__EXERCISE BRIEF__
Copy out the entire text on bowel preparation agents for surgery or GI procedures word for word.

__DOCUMENT SEGMENT__
-- Opening Marker --

Last updated on November 21st, 2021

Bowel Preparation Agents for Surgery or GI Procedures

Bowel cleansing is done prior to GI surgery to reduce the bacterial load and thereby decrease the risk of peritoneal contamination by fecal material and subsequent infection. Similar treatment with the laxative component may be performed prior to endoscopic colonoscopy in order to provide better visualization of the bowel surface. The oral component of these treatments is administered the day before surgery. Sometimes, enemas may also be given prior to colonoscopy.

Polyethylene Glycol Electrolyte Solution

Polyethylene glycol electrolyte solution (PEG ES) (GoLytely ®, CoLyte ®, NuLytely ®), 4 liters, can be administered orally prior to GI examination. It can be given via a nasogastric tube to patients who are unwilling or unable to drink the preparation. The patient is instructed to drink 240 mL every 10 min until 4 L are consumed or until the rectal effluent is clear. Tap water may be used to reconstitute the solution. The first bowel movement should occur in about 1 h. Side effects include nausea, abdominal cramps, fullness and bloating, vomiting, and anal irritation. These adverse reactions are transient and subside rapidly.



Another set of agents used in bowel preparation include: 1 g erythromycin base at 1, 2, and 11 p.m. on the day before surgery, combined with mechanical cleansing of the large intestine and oral neomycin (90 mg/kg/d), divided every 4 h for 2 d or 25 mg/kg at 1, 2, and 11 p.m. preoperatively.

-- Closing Marker --

__INFORMATION SHOWN__
-- Opening Marker --

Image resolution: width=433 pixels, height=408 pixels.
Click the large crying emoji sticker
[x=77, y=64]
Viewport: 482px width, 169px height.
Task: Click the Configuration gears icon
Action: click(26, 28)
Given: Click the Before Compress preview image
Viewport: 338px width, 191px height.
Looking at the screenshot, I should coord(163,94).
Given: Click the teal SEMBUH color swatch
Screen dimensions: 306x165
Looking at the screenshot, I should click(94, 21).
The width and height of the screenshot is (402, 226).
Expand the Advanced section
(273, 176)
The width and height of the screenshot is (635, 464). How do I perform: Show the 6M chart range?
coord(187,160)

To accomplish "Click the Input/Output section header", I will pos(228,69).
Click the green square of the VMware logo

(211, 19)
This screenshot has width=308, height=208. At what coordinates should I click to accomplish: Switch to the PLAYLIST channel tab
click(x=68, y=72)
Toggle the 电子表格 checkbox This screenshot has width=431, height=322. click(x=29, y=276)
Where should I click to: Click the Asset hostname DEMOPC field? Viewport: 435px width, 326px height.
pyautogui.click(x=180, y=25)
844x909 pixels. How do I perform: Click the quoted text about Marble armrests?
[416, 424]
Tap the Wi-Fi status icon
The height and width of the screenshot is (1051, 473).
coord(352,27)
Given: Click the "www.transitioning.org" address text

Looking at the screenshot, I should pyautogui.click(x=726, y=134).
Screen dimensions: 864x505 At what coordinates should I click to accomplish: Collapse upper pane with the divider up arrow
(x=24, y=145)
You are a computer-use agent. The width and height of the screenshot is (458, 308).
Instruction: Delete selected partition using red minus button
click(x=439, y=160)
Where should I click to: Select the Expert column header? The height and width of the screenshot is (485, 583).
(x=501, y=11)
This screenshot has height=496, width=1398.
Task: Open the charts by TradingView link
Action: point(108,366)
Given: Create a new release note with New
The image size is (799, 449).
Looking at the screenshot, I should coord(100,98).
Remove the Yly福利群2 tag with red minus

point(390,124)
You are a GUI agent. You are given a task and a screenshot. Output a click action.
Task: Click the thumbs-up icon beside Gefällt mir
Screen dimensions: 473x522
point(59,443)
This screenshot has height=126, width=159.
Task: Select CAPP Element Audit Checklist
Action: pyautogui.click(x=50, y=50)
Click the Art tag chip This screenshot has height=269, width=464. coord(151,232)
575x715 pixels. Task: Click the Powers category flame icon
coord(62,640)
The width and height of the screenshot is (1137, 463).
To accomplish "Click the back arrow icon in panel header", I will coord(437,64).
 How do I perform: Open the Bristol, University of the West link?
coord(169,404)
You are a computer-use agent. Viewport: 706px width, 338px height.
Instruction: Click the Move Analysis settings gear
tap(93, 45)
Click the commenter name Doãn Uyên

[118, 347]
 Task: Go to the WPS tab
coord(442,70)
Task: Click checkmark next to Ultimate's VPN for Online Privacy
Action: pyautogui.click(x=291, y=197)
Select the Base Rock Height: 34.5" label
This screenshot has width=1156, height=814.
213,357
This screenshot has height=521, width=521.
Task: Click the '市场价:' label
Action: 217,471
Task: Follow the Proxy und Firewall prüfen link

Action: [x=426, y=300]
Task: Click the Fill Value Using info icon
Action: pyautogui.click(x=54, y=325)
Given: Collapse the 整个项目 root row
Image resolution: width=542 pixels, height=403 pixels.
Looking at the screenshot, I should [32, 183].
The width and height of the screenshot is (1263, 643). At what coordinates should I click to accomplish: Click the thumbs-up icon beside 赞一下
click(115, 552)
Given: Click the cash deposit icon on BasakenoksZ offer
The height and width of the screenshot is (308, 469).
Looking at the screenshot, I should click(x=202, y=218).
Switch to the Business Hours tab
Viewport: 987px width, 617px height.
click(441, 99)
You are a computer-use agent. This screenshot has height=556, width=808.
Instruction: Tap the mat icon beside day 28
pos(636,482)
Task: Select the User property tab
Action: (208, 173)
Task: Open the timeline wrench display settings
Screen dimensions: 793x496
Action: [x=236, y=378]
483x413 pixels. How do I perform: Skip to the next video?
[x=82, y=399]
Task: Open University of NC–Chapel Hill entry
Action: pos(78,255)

-- Closing Marker --

__ANSWER SPACE__
Last updated on November 21st, 2021

Bowel Preparation Agents for Surgery or GI Procedures

Bowel cleansing is done prior to GI surgery to reduce the bacterial load and thereby decrease the risk of peritoneal contamination by fecal material and subsequent infection. Similar treatment with the laxative component may be performed prior to endoscopic colonoscopy in order to provide better visualization of the bowel surface. The oral component of these treatments is administered the day before surgery. Sometimes, enemas may also be given prior to colonoscopy.

Polyethylene Glycol Electrolyte Solution

Polyethylene glycol electrolyte solution (PEG ES) (GoLytely ®, CoLyte ®, NuLytely ®), 4 liters, can be administered orally prior to GI examination. It can be given via a nasogastric tube to patients who are unwilling or unable to drink the preparation. The patient is instructed to drink 240 mL every 10 min until 4 L are consumed or until the rectal effluent is clear. Tap water may be used to reconstitute the solution. The first bowel movement should occur in about 1 h. Side effects include nausea, abdominal cramps, fullness and bloating, vomiting, and anal irritation. These adverse reactions are transient and subside rapidly.



Another set of agents used in bowel preparation include: 1 g erythromycin base at 1, 2, and 11 p.m. on the day before surgery, combined with mechanical cleansing of the large intestine and oral neomycin (90 mg/kg/d), divided every 4 h for 2 d or 25 mg/kg at 1, 2, and 11 p.m. preoperatively.